Leonard E. Egede, MD, Charles and Mary Bauer Endowed Chair of Medicine 

“The finding that contemporary structural racism is the strongest mediator between Black race and diabetes prevalence suggests that structural inequities are not only historically rooted but are actively maintained through current policies and systems. ”
Leonard E. Egede, MD, Charles and Mary Endowed Chair of Medicine
Jacobs School of Medicine and Biomedical Sciences

BUFFALO, N.Y. -- Diabetes is more prevalent in neighborhoods where historic residential redlining occurred and where contemporary structural racism persists, according to a new study by University at Buffalo population health researchers.

Published on April 6 in JAMA Network Open, the research is the first study to examine diabetes prevalence in U.S. neighborhoods by taking into account direct and indirect associations of both historic redlining and contemporary structural racism.

The study was based on more than 15,000 U.S. census tracts in 157 counties within all 50 states and Washington, D.C.

Redlining originated with the Home Owners Loan Corporation, which was created in 1933 as part of the New Deal.
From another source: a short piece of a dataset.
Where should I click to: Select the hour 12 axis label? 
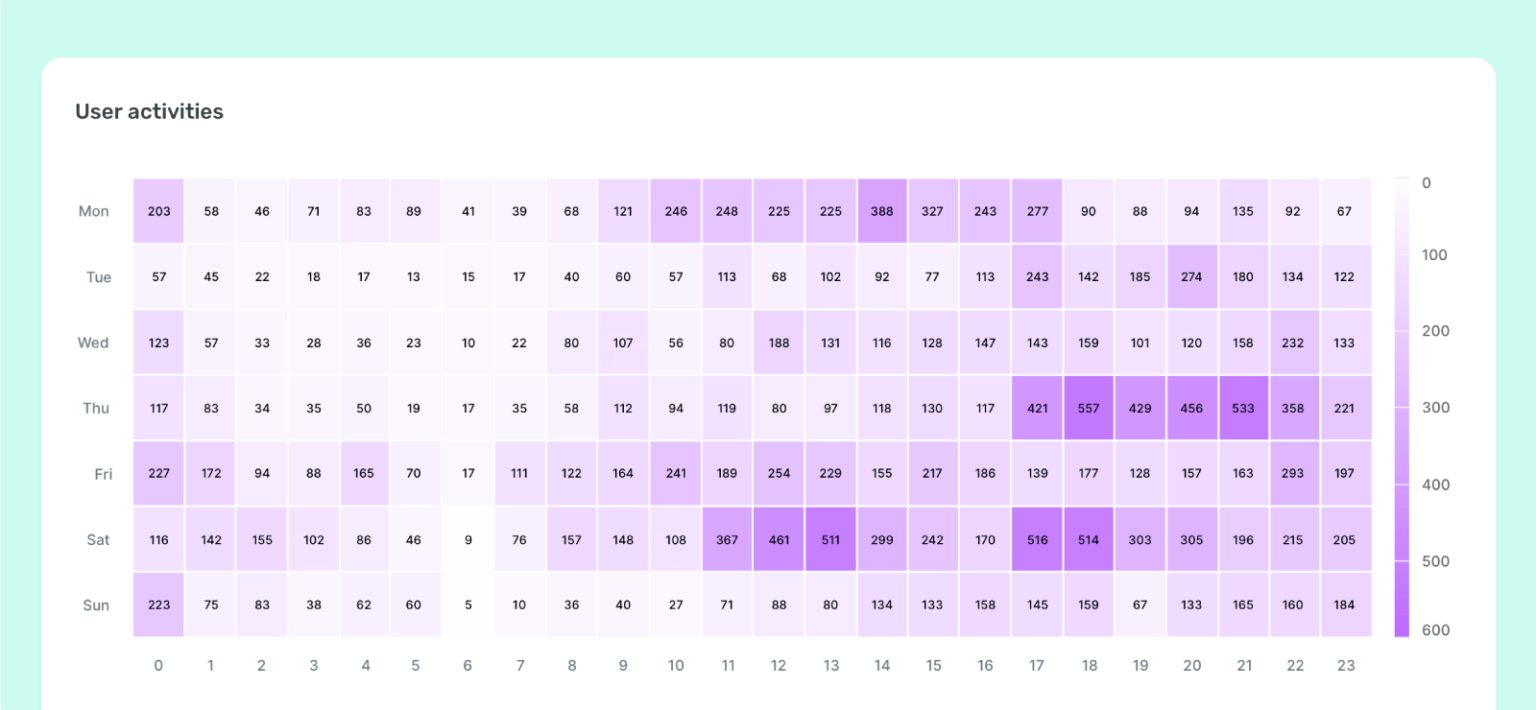point(779,665)
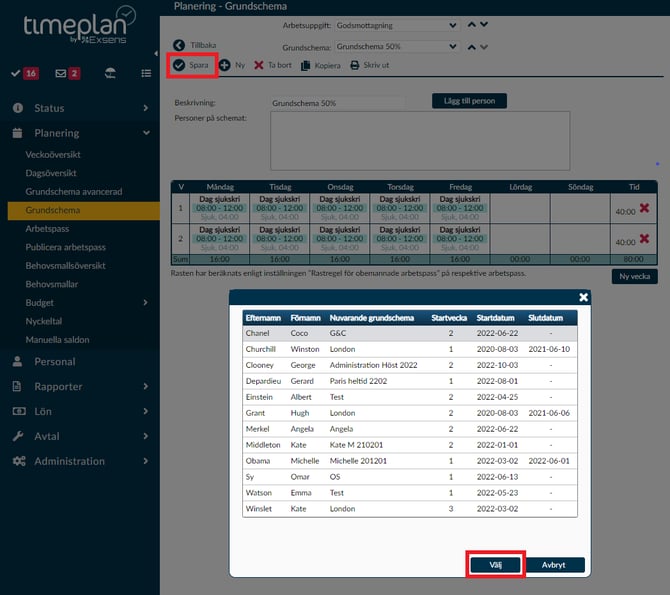This screenshot has width=670, height=595.
Task: Click the Kopiera copy icon
Action: (306, 64)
It ranked the supposed “creditworthiness” of neighborhoods in American cities by designating each neighborhood with a color; redlined neighborhoods were considered the worst credit risks and were home to racial and ethnic minorities, primarily African Americans.

“This cross-sectional study provides evidence that both historic and contemporary measures of structural racism are directly associated with higher diabetes prevalence,” says Leonard E. Egede, MD, senior author and Charles and Mary Bauer Endowed Chair of Medicine in the Jacobs School of Medicine and Biomedical Sciences at UB.

Neighborhoods shape the health of residents

Egede notes that while traditional diabetes research has focused on clinical risk factors and individual-level social determinants, such as income, education or insurance status, growing evidence shows that these factors themselves are influenced by the neighborhood environments of residents.

“Neighborhoods shape daily opportunities for healthy eating, physical activity, stress exposure and access to health care — key determinants of diabetes prevention, control and management,” he says. “Furthermore, structural racism, defined as the ways in which societies foster racial discrimination through mutually reinforcing systems, is a specific type of structural inequity linked to racial and ethnic disparities in health outcomes.”

He adds that evidence suggests that structural racism has had a broad and enduring influence on diabetes. “However, less is known about how historic forms of racism interact with contemporary structural inequities to shape diabetes prevalence across geographic regions in the present day,” he says.

The new study examines how diabetes prevalence across geographic regions today is driven by both historic forms of racism and contemporary structural inequities. While redlining is one of the most commonly used measures of historic structural racism, Egede explains that contemporary structural racism is measured through the Structural Racism Effect Index (SREI), which generates a composite score across nine domains of influence: built environment, criminal justice, education, employment, housing, income and/or poverty, social cohesion, transportation and wealth.

“The finding that contemporary structural racism is the strongest mediator between Black race and diabetes prevalence suggests that structural inequities are not only historically rooted but are actively maintained through current policies and systems,” he explains.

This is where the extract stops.